Tundra was an exception, she swore revenge on the species and never got it through her head that she had lost every encounter. I always thought it remarkable that the three corgis exerted their authority and brought the porky right out into the open, and away from any escape tree. Then a more interesting thought occurred to me. I have never, in 40 years, had a corgi get quills, and as I ask around, I have yet found only a single example of a corgi who got too close. I asked long-time member Genie Bishop about this. She owns a camp in Vermont - one that has been in her family for a hundred years - and she spends most summers there. None of her corgis has ever needed quills pulled, but one show dachshund got a porcupine right under the camp. If you know of a corgi who got quilled, please let me know. The one "quilled" Cardigan around here was Emily Ann, belonging to Sherry Saunders. She came back from a walk with three quills very lightly stuck in her face. Maybe it's significant that the GSP she was in the woods with came back with a real face full, so I suspect she was just helping her friend. One of my early show Cardigans rolled in a very dead porcupine, mostly rancid fat full of quills, less than two hours before he was due in the ring. All he needed was a quick bath - none of the quills stuck. So, to quote Gilbert and Sullivan - "What never??? Well, hardly ever!"

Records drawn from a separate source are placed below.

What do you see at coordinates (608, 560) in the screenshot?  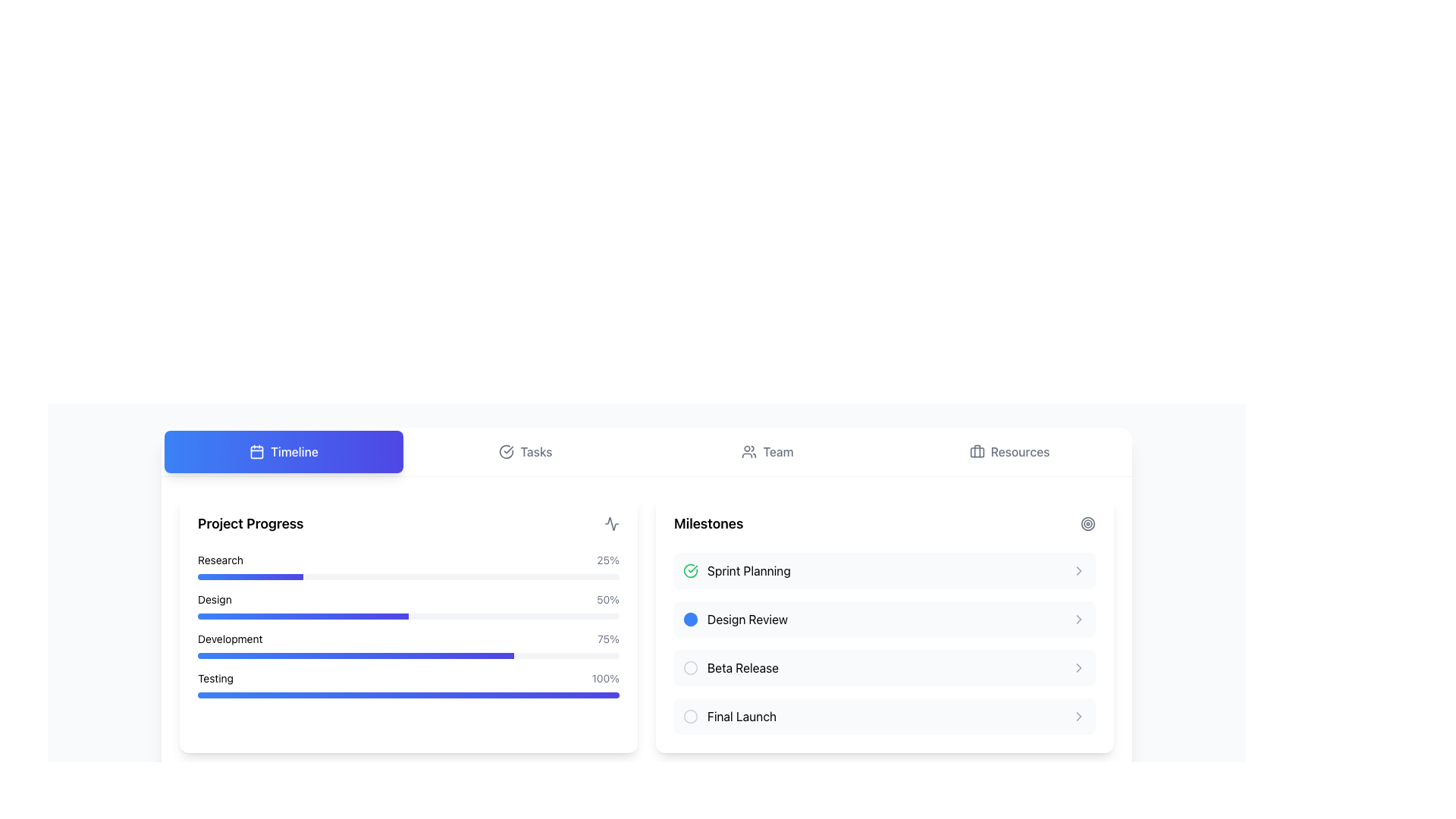 I see `the text label displaying '25%' in gray font, located in the 'Project Progress' section, adjacent to 'Research'` at bounding box center [608, 560].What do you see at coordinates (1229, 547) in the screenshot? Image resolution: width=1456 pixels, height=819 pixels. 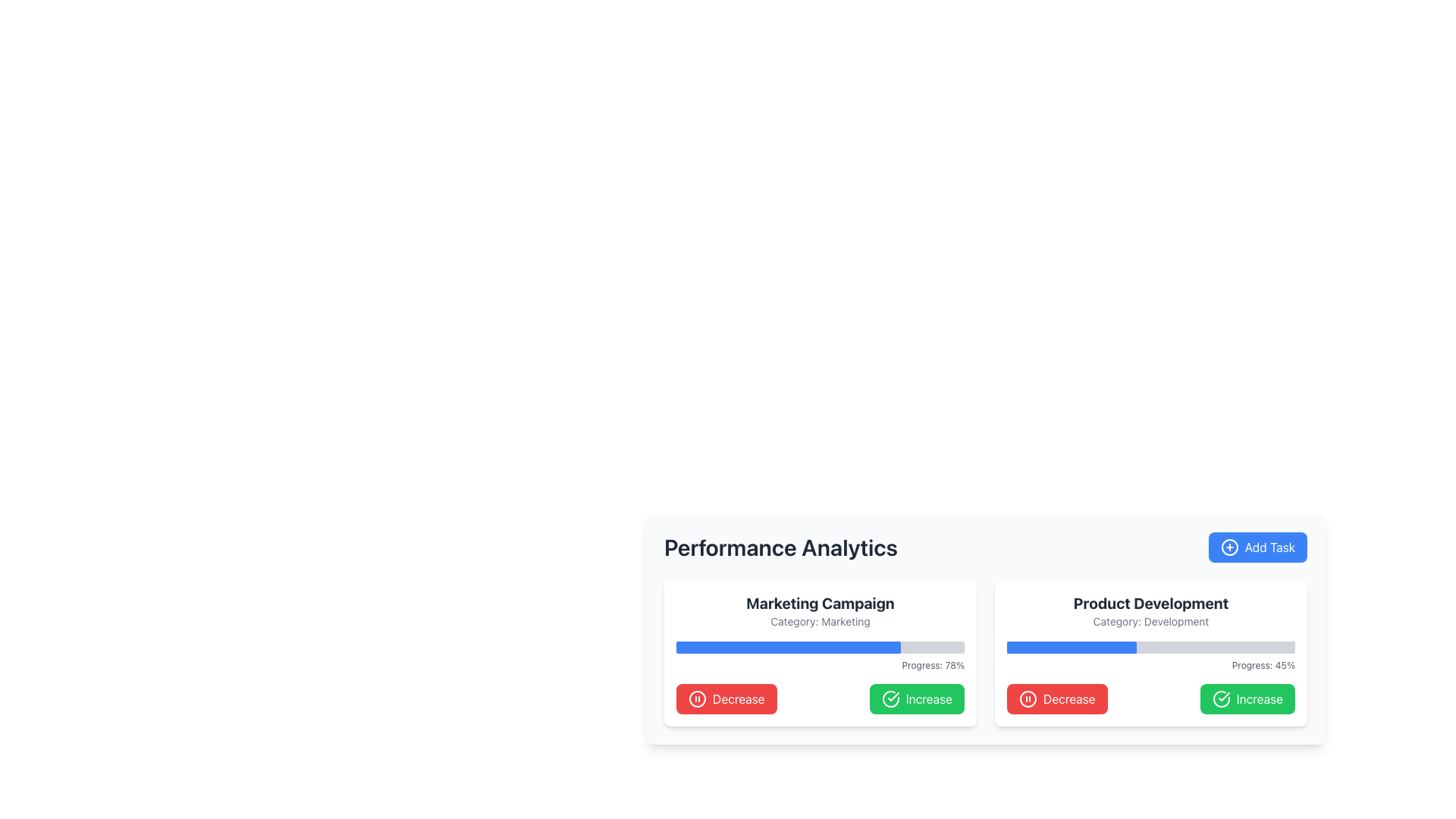 I see `the 'Add Task' button icon located in the top-right corner of the 'Performance Analytics' section` at bounding box center [1229, 547].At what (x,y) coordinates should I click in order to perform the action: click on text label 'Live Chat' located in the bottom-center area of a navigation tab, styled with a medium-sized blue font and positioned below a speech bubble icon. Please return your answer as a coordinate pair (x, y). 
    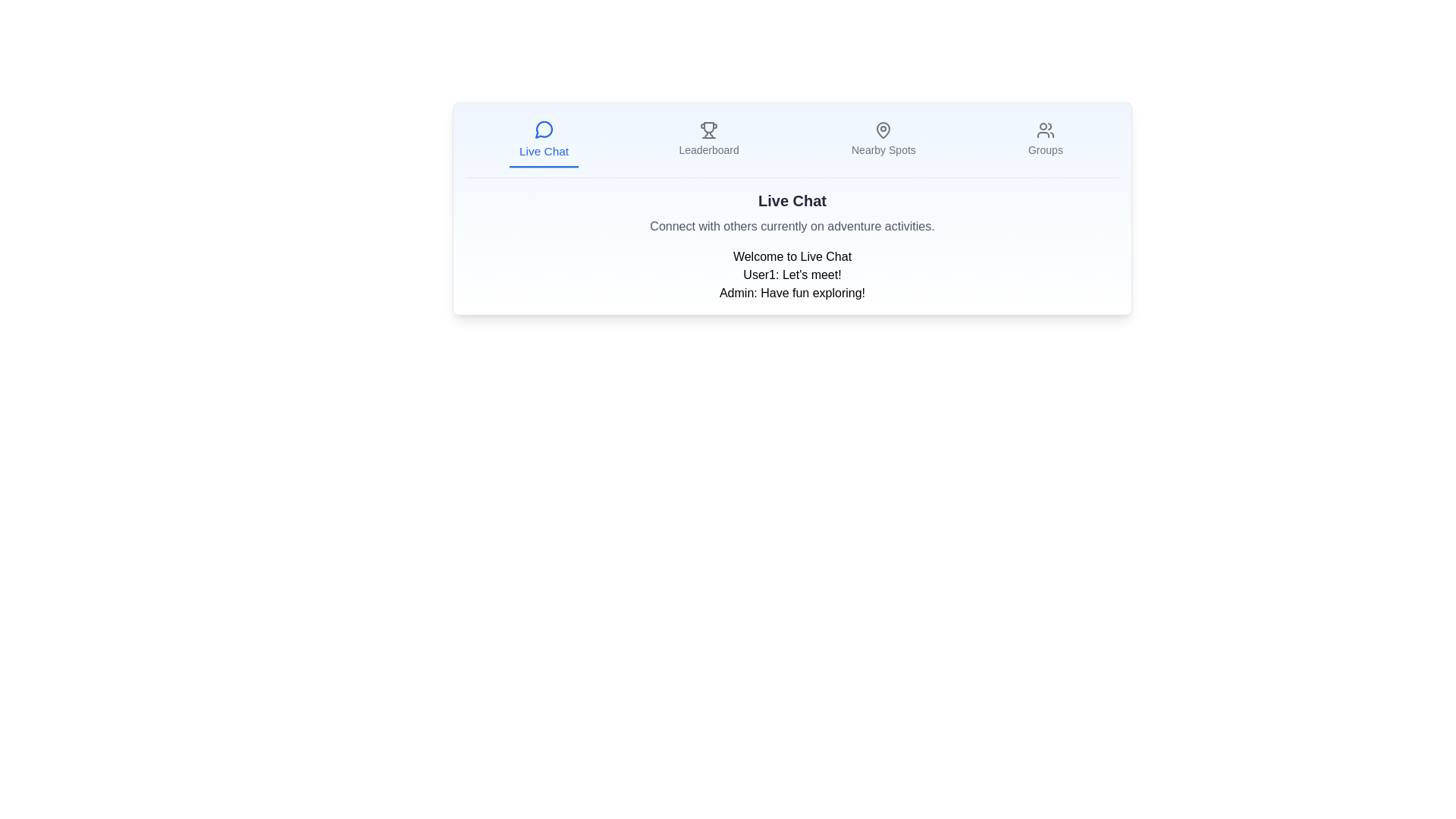
    Looking at the image, I should click on (544, 151).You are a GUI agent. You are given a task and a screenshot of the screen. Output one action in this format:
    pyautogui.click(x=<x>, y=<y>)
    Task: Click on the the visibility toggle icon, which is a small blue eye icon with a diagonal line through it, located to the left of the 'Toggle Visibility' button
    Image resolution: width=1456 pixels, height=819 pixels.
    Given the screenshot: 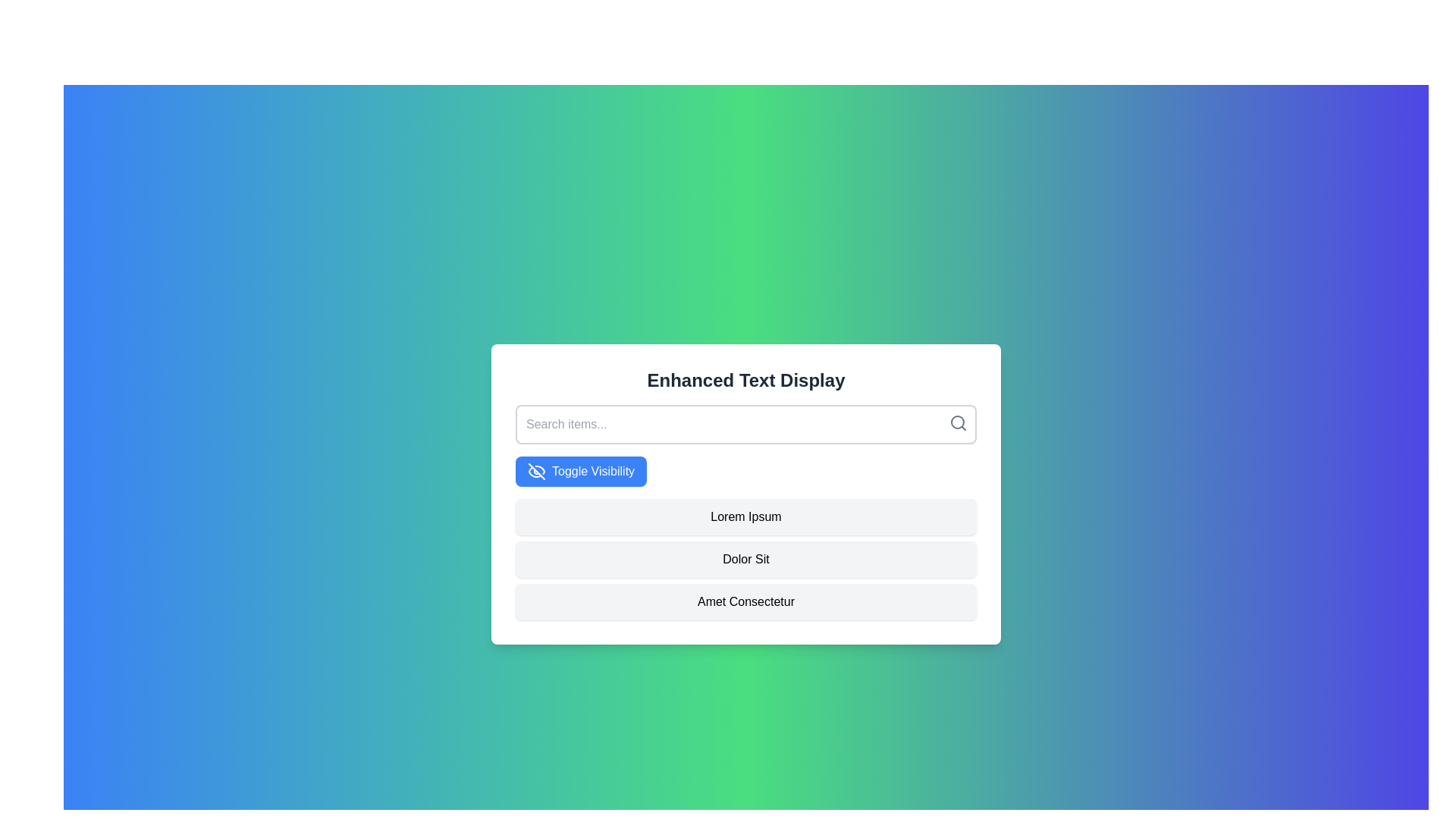 What is the action you would take?
    pyautogui.click(x=537, y=470)
    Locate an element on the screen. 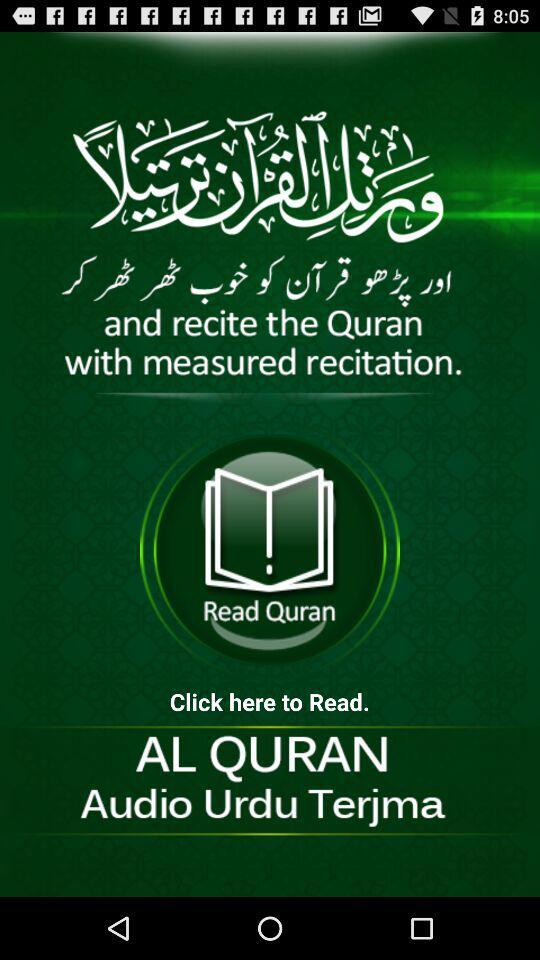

That got me thinking. Only once have corgis of mine ever been skunked. The elkhounds, labradors and GSPs (German Short-haired Pointers) have been skunked right here on the property. They've got more than one porky, too.

The one time corgis got skunked was on a late night walk in late November, involving elkhounds, labradors and corgis. A frightful fracas broke out off in the trees, the smell wafted down the hill, and I bathed seven dogs, including three corgis. I am sure the corgis were followers, not leaders of the attack - and, by the way, the skunk was killed, because Dwyn the corgi brought it home, frozen solid, a couple of weeks later.

As I ask around, it seems that corgis know about skunks, too. Dai Morgan, my first Cardigan, was actually on sniffing terms with the local skunk where we lived in London ON. One evening we were coming home from a walk, two off-leash dogs and I. As we came up the concrete walk to the white front door, I thought it was our shadow on the door, until that shadow erected a characteristic bushy tail and growled, from maybe six feet away. I told the two dogs to heel, and we all backed up. The skunk, as skunks do, walked along the building sniffing, no hurry at all.


About two weeks later we were down on the flood plain of the Thames River walking, in daylight, on the hiking trail, with the dogs exploring ahead, off leash. As I came around a bend, I saw a skunk heading towards us. Dai walked up to it and sniffed noses, then each of them sniffed under the other's tail. Finn the elkhound watched from no more than six feet away. It was so casual that the skunk and dogs obviously knew each other. You could almost hear the conversation - "How are you today, Skunk?" "Good, thanks, Corgi, how's by you and your pal?" When the skunk saw me it left the trail and disappeared into the long grass, but no hurry!!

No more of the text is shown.